Mi relación con las mujeres también se ha visto afectada, y para mal. Desde el instituto, he evitado profundizar con el sexo opuesto por culpa de mi credulidad. En primer lugar, cualquier chica que se hiciera íntima amiga mía acabaría viendo tarde o temprano —más temprano que tarde— cómo me humillaba algún artista del tocomocho. En segundo lugar, si me llego a interesar mucho por una muchacha en concreto, ¿cómo iba a descubrir jamás lo que ella pensaba de mí? Podría decir que me quería, y yo la creería al momento, pero al cabo de una hora, al cabo de un día...
No. La soledad tiene algunos aspectos siniestros, pero entre ellos no figura la autotortura.
Algo parecido ocurre con mi elección de un trabajo. No se ha hecho para mí el empleo gregario en una oficina, sentado junto a mis compañeros, escribiendo a máquina o dándole al coco en esa alegre reunión de tíos con camisa blanca. También en este caso la soledad era la respuesta, así que, durante los últimos ocho años, he ejercido de investigador autónomo, y cuento entre mis clientes con muchos escritores, eruditos y productores de televisión por los que me pateo las bibliotecas locales en busca de conocimientos específicos.
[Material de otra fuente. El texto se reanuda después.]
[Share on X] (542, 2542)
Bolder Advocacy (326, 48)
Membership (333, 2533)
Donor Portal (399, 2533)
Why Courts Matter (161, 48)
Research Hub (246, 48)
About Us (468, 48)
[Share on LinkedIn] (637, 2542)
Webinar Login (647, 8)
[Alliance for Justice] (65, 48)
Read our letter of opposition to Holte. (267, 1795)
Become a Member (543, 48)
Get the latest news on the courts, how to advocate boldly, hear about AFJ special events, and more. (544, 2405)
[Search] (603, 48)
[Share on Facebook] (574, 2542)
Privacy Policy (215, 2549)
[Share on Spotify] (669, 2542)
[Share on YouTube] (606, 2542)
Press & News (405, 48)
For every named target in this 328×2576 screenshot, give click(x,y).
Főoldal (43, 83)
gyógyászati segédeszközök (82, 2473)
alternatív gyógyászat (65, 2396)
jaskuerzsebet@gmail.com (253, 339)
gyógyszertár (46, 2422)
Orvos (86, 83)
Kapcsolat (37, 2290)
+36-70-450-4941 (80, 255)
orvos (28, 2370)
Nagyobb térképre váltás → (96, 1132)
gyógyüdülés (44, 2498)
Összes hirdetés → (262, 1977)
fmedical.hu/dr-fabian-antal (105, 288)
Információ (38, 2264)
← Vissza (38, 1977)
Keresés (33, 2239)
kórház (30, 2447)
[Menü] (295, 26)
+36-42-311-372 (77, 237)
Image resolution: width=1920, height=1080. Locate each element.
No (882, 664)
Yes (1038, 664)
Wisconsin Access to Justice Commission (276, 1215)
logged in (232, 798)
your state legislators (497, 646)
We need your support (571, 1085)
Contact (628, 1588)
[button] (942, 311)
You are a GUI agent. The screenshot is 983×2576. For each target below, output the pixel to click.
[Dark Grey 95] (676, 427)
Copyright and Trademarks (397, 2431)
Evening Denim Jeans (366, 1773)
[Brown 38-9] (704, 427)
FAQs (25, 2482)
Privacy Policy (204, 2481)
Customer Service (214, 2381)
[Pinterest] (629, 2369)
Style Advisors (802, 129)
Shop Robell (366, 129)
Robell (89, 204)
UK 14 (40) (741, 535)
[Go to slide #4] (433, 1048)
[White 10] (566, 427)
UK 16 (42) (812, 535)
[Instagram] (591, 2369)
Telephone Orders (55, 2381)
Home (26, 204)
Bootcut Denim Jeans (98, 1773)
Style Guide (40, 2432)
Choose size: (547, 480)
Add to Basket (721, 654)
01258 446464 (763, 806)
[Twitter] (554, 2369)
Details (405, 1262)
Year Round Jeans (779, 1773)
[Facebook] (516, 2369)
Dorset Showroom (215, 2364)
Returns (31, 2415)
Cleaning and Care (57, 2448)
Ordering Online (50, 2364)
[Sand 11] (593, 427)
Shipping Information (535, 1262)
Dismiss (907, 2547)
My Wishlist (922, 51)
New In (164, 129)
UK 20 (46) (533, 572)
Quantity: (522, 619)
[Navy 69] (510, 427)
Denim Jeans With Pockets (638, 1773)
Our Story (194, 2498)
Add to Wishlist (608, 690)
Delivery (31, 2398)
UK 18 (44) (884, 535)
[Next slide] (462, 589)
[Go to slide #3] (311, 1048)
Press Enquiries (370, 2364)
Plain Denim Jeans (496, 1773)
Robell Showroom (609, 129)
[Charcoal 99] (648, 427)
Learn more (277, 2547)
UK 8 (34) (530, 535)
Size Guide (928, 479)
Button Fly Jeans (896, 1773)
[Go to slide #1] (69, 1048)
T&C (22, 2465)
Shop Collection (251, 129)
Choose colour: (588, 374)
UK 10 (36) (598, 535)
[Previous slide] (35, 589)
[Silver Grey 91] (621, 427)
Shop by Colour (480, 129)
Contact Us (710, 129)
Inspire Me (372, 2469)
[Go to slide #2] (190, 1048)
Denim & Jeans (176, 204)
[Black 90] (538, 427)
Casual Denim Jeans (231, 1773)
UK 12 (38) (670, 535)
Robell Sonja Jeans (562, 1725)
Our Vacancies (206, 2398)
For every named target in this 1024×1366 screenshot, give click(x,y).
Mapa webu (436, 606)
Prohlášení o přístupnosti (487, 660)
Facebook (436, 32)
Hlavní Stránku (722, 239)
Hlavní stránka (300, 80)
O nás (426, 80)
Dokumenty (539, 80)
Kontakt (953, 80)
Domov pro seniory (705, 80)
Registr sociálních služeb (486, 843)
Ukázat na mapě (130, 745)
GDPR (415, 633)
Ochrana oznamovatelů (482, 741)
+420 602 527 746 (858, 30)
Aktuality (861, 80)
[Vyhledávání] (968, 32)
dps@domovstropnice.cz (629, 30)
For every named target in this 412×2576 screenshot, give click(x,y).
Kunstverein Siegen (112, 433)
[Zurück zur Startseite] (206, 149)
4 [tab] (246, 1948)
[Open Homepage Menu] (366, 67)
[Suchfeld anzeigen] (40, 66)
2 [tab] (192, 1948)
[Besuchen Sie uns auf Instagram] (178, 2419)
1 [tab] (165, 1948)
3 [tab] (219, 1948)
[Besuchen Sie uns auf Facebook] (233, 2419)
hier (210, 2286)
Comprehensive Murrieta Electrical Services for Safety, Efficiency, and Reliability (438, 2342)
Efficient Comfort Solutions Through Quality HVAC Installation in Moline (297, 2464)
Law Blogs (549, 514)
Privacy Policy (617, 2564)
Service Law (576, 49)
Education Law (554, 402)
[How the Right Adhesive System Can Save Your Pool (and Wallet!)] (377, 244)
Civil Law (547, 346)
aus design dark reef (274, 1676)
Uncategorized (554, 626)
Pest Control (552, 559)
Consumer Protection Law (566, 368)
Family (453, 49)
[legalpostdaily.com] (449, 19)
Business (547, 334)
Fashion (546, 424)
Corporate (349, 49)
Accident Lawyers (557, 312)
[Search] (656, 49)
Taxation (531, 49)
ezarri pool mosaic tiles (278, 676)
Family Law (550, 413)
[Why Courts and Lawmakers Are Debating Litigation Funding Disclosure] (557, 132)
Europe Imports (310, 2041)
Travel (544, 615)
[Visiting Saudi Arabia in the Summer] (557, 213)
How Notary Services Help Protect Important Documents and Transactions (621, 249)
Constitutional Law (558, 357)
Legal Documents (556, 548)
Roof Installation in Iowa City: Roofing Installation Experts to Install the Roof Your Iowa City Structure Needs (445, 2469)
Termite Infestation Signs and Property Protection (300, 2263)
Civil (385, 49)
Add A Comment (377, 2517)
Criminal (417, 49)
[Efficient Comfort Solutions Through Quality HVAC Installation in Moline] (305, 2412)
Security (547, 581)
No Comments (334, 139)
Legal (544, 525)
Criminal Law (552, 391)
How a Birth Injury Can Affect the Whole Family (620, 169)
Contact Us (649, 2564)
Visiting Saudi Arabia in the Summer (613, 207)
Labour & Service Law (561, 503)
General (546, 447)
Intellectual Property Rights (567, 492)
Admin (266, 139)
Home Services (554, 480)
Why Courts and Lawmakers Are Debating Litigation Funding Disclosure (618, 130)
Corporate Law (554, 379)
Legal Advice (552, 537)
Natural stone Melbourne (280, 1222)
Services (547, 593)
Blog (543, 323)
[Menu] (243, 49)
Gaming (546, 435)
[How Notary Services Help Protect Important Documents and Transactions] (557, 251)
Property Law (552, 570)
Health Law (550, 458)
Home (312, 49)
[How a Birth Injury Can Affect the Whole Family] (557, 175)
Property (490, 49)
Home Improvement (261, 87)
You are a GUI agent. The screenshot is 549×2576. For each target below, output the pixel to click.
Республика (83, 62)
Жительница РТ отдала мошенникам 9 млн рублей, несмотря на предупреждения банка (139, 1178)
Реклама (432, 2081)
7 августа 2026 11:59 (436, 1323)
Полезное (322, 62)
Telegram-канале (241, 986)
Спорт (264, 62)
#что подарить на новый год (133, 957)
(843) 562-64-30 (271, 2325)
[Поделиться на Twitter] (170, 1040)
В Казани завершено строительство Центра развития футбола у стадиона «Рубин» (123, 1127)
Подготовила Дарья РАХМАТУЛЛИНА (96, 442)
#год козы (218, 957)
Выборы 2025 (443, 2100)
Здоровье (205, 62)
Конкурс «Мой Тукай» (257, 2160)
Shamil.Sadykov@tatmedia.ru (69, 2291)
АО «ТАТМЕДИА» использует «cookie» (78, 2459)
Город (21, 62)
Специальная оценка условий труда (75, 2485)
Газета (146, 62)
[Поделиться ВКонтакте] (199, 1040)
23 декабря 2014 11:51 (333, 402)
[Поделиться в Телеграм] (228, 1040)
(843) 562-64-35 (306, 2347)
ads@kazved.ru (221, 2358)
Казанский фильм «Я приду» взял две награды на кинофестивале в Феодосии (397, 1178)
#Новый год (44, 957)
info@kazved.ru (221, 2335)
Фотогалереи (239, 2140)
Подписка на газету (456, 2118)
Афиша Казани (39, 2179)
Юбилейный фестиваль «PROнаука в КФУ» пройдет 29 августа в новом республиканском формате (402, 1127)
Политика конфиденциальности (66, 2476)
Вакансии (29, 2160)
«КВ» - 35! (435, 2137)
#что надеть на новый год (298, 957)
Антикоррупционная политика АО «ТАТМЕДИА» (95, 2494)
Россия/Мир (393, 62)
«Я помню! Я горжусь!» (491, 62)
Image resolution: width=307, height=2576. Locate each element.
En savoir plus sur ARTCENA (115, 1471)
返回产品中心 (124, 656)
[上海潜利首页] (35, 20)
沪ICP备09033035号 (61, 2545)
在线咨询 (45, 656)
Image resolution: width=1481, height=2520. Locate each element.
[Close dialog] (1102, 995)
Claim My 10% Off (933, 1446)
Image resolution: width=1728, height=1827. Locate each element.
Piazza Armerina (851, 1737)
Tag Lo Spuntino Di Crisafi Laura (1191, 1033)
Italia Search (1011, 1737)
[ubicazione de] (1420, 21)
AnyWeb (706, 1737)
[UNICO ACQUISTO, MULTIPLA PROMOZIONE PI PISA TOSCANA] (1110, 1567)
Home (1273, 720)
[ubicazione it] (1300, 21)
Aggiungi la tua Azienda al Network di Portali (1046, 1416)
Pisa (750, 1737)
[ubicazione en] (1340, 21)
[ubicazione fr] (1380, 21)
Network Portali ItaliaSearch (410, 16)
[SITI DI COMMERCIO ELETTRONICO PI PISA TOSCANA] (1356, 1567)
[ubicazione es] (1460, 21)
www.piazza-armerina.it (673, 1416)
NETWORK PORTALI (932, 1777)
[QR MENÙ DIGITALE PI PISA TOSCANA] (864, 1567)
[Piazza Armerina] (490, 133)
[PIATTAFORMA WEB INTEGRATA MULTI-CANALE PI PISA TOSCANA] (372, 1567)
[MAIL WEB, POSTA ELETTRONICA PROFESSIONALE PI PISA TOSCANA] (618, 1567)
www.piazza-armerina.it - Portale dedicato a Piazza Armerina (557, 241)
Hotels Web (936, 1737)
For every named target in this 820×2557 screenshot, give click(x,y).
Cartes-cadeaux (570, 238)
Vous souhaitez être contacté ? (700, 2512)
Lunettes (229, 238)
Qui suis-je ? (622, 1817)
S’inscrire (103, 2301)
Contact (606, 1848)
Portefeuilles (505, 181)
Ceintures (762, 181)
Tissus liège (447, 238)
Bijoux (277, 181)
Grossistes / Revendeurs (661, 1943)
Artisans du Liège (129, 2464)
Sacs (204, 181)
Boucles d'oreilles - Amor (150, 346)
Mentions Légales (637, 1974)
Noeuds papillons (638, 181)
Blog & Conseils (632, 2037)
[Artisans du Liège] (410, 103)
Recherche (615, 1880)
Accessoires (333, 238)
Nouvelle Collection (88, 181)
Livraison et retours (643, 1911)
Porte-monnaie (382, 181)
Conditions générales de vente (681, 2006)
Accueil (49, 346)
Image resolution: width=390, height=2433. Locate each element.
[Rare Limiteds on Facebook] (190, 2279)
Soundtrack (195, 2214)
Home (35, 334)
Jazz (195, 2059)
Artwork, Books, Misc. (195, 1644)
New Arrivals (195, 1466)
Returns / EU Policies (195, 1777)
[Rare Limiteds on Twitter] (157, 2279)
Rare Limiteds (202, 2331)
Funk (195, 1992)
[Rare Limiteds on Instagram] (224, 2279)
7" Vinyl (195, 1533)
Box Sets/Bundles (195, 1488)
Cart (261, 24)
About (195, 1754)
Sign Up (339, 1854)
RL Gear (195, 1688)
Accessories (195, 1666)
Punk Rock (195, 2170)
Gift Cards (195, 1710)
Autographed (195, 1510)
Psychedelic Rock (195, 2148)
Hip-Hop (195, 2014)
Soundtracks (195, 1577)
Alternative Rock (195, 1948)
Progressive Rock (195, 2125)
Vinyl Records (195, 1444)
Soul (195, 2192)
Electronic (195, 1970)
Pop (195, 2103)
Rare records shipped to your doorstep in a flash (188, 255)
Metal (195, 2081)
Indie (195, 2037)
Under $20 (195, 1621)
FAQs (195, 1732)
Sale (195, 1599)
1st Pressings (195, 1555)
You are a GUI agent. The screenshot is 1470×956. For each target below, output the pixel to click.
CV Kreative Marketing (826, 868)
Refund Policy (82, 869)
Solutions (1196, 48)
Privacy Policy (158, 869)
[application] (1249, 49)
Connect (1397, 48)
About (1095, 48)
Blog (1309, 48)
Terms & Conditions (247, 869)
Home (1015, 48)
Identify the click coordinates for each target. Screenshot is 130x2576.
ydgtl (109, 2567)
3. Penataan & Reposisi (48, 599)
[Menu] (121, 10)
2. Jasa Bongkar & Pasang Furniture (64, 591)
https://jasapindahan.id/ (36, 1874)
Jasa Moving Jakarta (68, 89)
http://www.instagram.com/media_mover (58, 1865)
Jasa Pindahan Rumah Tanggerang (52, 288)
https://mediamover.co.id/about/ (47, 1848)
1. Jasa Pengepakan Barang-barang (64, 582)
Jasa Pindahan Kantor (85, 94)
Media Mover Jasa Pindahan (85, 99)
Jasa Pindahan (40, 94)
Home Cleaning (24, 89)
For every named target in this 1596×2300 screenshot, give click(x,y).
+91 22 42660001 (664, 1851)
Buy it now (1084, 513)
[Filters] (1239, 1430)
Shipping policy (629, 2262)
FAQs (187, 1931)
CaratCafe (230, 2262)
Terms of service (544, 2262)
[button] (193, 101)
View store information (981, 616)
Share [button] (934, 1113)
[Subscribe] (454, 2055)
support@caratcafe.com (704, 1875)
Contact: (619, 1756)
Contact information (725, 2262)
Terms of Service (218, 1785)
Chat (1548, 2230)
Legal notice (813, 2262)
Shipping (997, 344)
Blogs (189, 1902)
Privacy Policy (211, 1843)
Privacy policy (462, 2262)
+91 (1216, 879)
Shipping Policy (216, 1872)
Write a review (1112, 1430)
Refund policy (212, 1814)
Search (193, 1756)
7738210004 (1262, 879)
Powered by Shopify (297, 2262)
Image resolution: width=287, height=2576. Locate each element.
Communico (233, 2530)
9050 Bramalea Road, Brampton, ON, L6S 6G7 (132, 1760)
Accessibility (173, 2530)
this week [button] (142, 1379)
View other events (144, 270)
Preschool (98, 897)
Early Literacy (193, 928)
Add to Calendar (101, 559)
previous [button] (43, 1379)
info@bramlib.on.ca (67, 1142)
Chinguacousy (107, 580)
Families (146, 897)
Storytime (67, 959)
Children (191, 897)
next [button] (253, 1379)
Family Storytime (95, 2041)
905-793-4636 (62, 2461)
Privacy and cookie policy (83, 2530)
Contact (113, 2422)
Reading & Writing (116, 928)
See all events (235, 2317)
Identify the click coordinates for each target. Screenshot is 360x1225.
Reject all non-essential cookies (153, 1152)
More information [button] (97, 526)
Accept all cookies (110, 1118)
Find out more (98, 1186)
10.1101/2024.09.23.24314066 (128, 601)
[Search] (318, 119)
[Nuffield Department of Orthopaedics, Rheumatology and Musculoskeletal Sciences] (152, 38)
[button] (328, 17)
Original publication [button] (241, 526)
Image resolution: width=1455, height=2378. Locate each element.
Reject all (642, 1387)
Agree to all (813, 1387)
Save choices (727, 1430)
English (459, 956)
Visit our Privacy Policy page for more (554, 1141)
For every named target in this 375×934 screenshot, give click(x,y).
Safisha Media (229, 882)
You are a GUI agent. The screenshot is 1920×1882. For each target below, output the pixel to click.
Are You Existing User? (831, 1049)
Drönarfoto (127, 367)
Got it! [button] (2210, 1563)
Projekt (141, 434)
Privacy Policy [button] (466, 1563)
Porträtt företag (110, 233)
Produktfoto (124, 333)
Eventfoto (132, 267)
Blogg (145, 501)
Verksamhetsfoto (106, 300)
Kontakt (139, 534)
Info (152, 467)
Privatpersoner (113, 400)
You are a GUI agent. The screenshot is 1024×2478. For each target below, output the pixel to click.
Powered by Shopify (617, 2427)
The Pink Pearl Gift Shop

O sea, que aquí estoy, a los treinta y uno, hecho un solterón, una especie de recluso que sufre las típicas enfermedades del sedentarismo vocacional: hombros redondos, gafas redondas, tripa redonda y frente redonda. Sin darme cuenta, parece que he conseguido saltarme algunas décadas, pasar de los veintitantos a los cincuenta y pico y quedarme ahí mientras pasaban los años grises y nada rompía el ordenado flujo del tiempo, como no fuese el timador de turno dispuesto a soplarme diez pavos.
Hasta que ese viernes 19 de mayo recibí la llamada telefónica del abogado Goodkind que me cambió —y casi se cepilló— la vida.